Marsinah: Dongeng Sepanjang Jalan

| Mei 10, 2009 | Sunting
Konon, ia sudah meninggal ketika tubuh ini baru keluar dari rahim mamak, sehingga pantaslah apabila kemudian ku dapatkan cerita dari orang-orang di jalan. Orang-orang di pasar. Orang-orang di kedai makan. Bahkan orang-orang di pembuangan sampah. Tak lepas pula wedaran kata Pak Sapardi Djoko Damono dalam dongengannya berikut ini.

DONGENG MARSINAH

/1/
Marsinah buruh pabrik arloji, mengurus presisi: merakit jarum, sekrup, dan roda gigi; waktu memang tak pernah kompromi,ia sangat cermat dan pasti. Marsinah itu arloji sejati, tak lelah berdetak memintal kefanaan yang abadi: “kami ini tak banyak kehendak, sekedar hidup layak, sebutir nasi.”

/2/ 
Marsinah, kita tahu, tak bersenjata, ia hanya suka merebus kata sampai mendidih,lalu meluap ke mana-mana. “Ia suka berpikir,” kata Siapa, “itu sangat berbahaya.” Marsinah tak ingin menyulut api, ia hanya memutar jarum arloji agar sesuai dengan matahari. “Ia tahu hakikat waktu,” kata Siapa, “dan harus dikembalikan ke asalnya, debu.”

/3/ 
Di hari baik bulan baik, Marsinah dijemput di rumah tumpangan untuk suatu perhelatan.Ia diantar ke rumah Siapa, ia disekap di ruang pengap, ia diikat ke kursi; mereka kira waktu bisa disumpal agar lengkingan detiknya tidak kedengaran lagi. Ia tidak diberi air, ia tidak diberi nasi; detik pun gerah berloncatan ke sana ke mari. Dalam perhelatan itu, kepalanya ditetak, selangkangnya diacak-acak, dan tubuhnya dibirulebamkan dengan besi batangan.

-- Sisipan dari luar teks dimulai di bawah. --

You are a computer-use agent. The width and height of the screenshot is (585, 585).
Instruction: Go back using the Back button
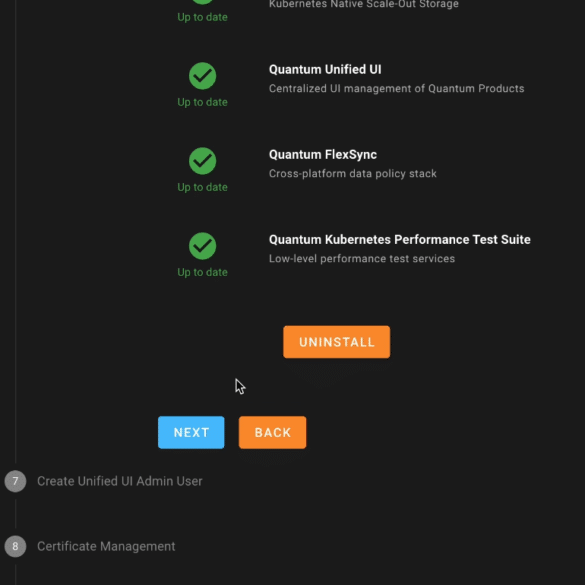272,432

Detik pun tergeletak, Marsinah pun abadi.

/4/ 
Di hari baik bulan baik, tangis tak pantas. Angin dan debu jalan, klakson dan asap knalpot, mengiringkan jenazahnya ke Nganjuk. Semak-semak yang tak terurus dan tak pernah ambil peduli, meregang waktu bersaksi: Marsinah diseret dan dicampakkan —sempurna, sendiri.

Pangeran, apakah sebenarnya inti kekejaman? Apakah sebenarnya sumber keserakahan? Apakah sebenarnya azas kekuasaan? Dan apakah sebenarnya hakikat kemanusiaan, Pangeran? Apakah ini? Apakah itu? Duh Gusti, apakah pula makna pertanyaan?

/5/
“Saya ini Marsinah, buruh pabrik arloji. Ini sorga, bukan? Jangan saya diusir ke dunia lagi; jangan saya dikirim ke neraka itu lagi.”

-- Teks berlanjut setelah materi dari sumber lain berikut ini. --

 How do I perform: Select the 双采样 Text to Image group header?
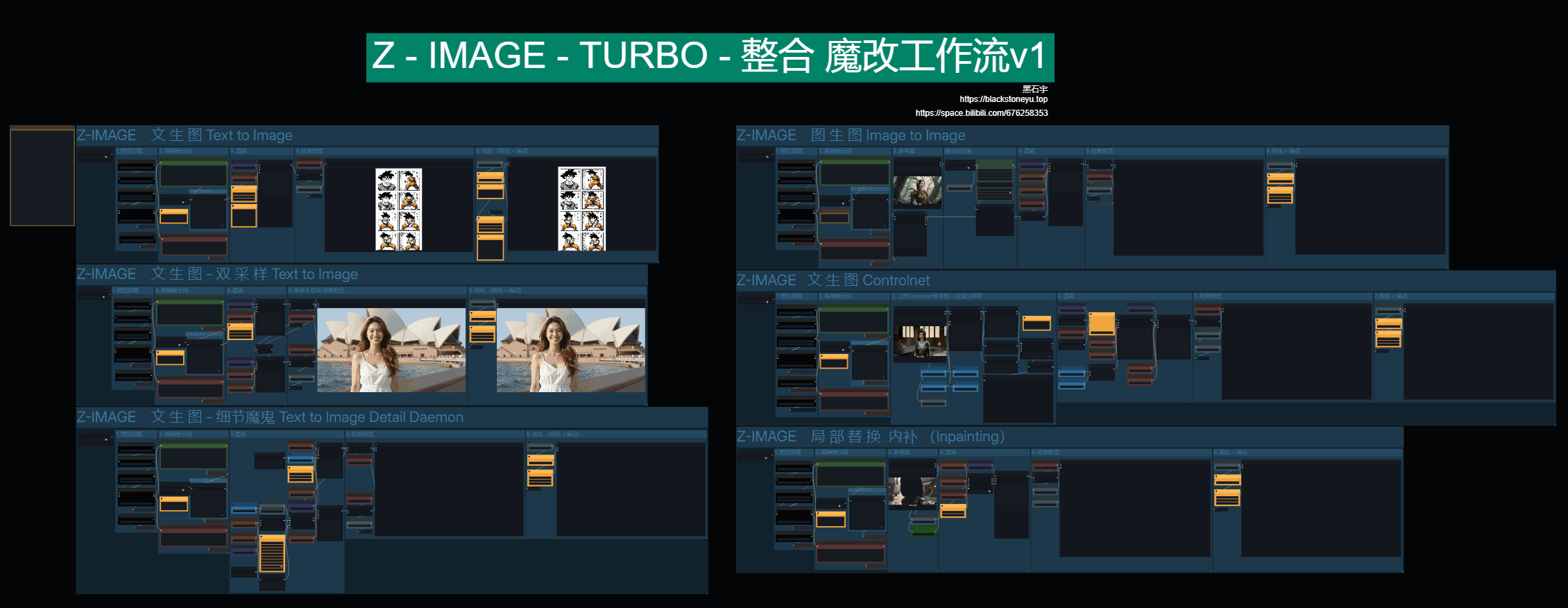click(x=217, y=274)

(Malaikat tak suka banyak berkata, ia sudah paham maksudnya.)

"Apa sebaiknya menggelinding saja bagai bola sodok, bagai roda pedati?”

(Malaikat tak suka banyak berkata, ia biarkan gerbang terbuka.)

“Saya ini Marsinah, saya tak mengenal wanita berotot, yang mengepalkan tangan, yang tampangnya garang di poster-poster itu; saya tidak pernah jadi perhatian dalam upacara, dan tidak tahu harga sebuah lencana.”

(Malaikat tak suka banyak berkata, tapi lihat, ia seperti terluka.)

/6/
Marsinah itu arloji sejati, melingkar di pergelangan tangan kita ini; dirabanya denyut nadi kita, dan diingatkannya agar belajar memahami hakikat presisi. Kita tatap wajahnya setiap hari pergi dan pulang kerja, kita rasakan detak-detiknya di setiap getaran kata. Marsinah itu arloji sejati, melingkar di pergelangan tangan kita ini.
***
Marsinah, lahir di Ngajuk, 6 April 1969. Mati dibunuh 24 tahun kemudian.
Yah, Marsinah, buruh PT Catur Putra Surya (CPS), Sidoarjo, ditemukan tewas di tepi sawah di Desa Wilangan, Kabupaten Nganjuk, pada 9 Mei 1993. Pembunuhan aktivis buruh itu diduga kuat terencana secara matang dan melibatkan sejumlah personel militer, polisi, dan aparat hukum lain. Tindakan itu dinilai banyak pihak dilakukan untuk menakut-nakuti para pekerja yang berminat membentuk serikat pekerja dan memperjuangkan nasib mereka secara langsung.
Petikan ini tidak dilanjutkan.